Barcelona taxi drivers have threatened to block the French border if their demands are not met
SPAIN has entered the sixth day of an ongoing wildcat strike by the nation’s taxi sector spurred by the spread of ride-sharing services such as Uber and Cabify.
Today [30 July], representatives of Spain’s taxi drivers and services walked out of a meeting after rejecting the Spanish Government’s plans to de-escalate the situation.
Arguing that controversial services such as Uber threaten their livelihoods, the strike is calling for a strict limit to the number of licences made available to such companies.
The action began last Wednesday [25 July], when Barcelona’s taxi drivers announced a spontaneous two-day strike in support of a city ordinance that would have imposed such limits on ride-sharing services. However, the new regulation was quickly suspended by the Superior Court of Justice of Catalonia (TSJC), which feels that the ordinance would infringe upon national transport policy.
There were some outbreaks of minor violence when the strike began, as some strikers surrounded and harassed several Uber and Cabify vehicles, but such tactics do not appear to have persisted.
“We need to defend the taxi as a public service against the attacks from the financial vultures.” Podemos official Rafael Mayoral
Shortly after protests began in the Catalan capital, the strike was joined by fellow taxi drivers in Madrid on 28 July, and thereafter spread to other areas of Spain, including Málaga, Sevilla, Valencia, Alicante, Zaragoza and La Rioja.

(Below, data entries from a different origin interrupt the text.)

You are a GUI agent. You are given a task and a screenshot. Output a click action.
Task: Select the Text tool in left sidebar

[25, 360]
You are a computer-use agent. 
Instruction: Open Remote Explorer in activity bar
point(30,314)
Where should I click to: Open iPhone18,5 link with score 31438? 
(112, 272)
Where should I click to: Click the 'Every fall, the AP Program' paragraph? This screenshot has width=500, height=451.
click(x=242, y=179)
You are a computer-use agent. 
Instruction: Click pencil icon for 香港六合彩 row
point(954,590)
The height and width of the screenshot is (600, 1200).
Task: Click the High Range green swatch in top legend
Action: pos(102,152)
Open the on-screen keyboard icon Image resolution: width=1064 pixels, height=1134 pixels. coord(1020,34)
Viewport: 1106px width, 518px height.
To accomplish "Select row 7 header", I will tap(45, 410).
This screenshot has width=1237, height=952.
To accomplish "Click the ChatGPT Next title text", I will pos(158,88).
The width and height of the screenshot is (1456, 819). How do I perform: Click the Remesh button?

The strike comes at the height of the Spanish tourist season. In Barcelona, taxi drivers have blocked traffic in the city centre and on key roads to and from the city’s airport. In Madrid, taxi drivers similarly took advantage of their necessity to local travellers, removing their availability from Barajas airport and the Atocha train station.
On 29 July, with many roads still blocked, Catalan news sources report that Barcelona’s taxi drivers have threatened to block the French border and the city’s port if their demands are not met.
Catalan president Quim Torra has appealed to taxi drivers to prioritize “safety and responsibility” and encouraged “greater involvement by all parties in this conflict.”
Speaking on behalf of the left-wing Podemos, party official Rafael Mayoral commented: “We need to defend the taxi as a public service against the attacks from the financial vultures.”
Companies such as Uber have long been controversial, due to its low and uncertain wages, minimal training requirements, its poor background checks on drivers, and the threat it poses to local, more regulated transport sectors.
In June 2014, many European capitals were affected when taxi drivers in London, Paris, Berlin and Madrid blocked streets in an anti-Uber protest, with Paris grinding to a halt when hundreds of taxis engaged in an ‘escargot’ operation – driving at a snail’s pace.
Last week, it was reported that the Licensed Taxi Drivers’ Association (LTDA), which has 11,000 members in London, was planning to sue Uber for more than £1 billion, while a bill is currently under consideration by New York City Council to severely limit the extent to which such services can operate.